◆ **Problem statement**:
Could you reproduce, exactly and alone, the lines running from the one with "Open the Current: Plane 6 dropdown" to the end of the data below?

Collected data entries:
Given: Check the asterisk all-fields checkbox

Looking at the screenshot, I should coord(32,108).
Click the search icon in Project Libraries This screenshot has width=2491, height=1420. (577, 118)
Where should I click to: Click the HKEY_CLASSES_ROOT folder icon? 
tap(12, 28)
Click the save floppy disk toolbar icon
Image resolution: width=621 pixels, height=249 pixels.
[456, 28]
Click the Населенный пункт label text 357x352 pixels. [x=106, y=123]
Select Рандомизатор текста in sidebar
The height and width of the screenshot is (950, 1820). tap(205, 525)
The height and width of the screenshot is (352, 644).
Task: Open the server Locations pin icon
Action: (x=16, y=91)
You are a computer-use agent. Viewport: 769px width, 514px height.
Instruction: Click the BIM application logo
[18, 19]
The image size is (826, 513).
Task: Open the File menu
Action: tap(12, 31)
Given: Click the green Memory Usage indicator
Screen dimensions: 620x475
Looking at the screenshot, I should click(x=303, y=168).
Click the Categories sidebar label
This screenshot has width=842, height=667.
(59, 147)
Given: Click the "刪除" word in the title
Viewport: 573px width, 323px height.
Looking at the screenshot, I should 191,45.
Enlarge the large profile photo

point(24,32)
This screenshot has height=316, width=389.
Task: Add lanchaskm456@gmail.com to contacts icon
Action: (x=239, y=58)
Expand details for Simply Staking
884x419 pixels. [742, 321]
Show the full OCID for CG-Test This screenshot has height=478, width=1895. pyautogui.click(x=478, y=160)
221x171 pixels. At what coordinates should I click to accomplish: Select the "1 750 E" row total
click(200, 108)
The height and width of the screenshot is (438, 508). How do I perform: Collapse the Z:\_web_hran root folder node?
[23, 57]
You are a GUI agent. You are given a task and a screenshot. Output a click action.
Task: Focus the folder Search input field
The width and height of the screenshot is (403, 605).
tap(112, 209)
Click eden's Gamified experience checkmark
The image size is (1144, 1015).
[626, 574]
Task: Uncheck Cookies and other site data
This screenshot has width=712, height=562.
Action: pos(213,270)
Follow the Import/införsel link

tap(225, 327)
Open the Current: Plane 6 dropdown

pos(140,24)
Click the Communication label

◆ **Response below**:
Open the Current: Plane 6 dropdown

pos(140,24)
Click the Communication label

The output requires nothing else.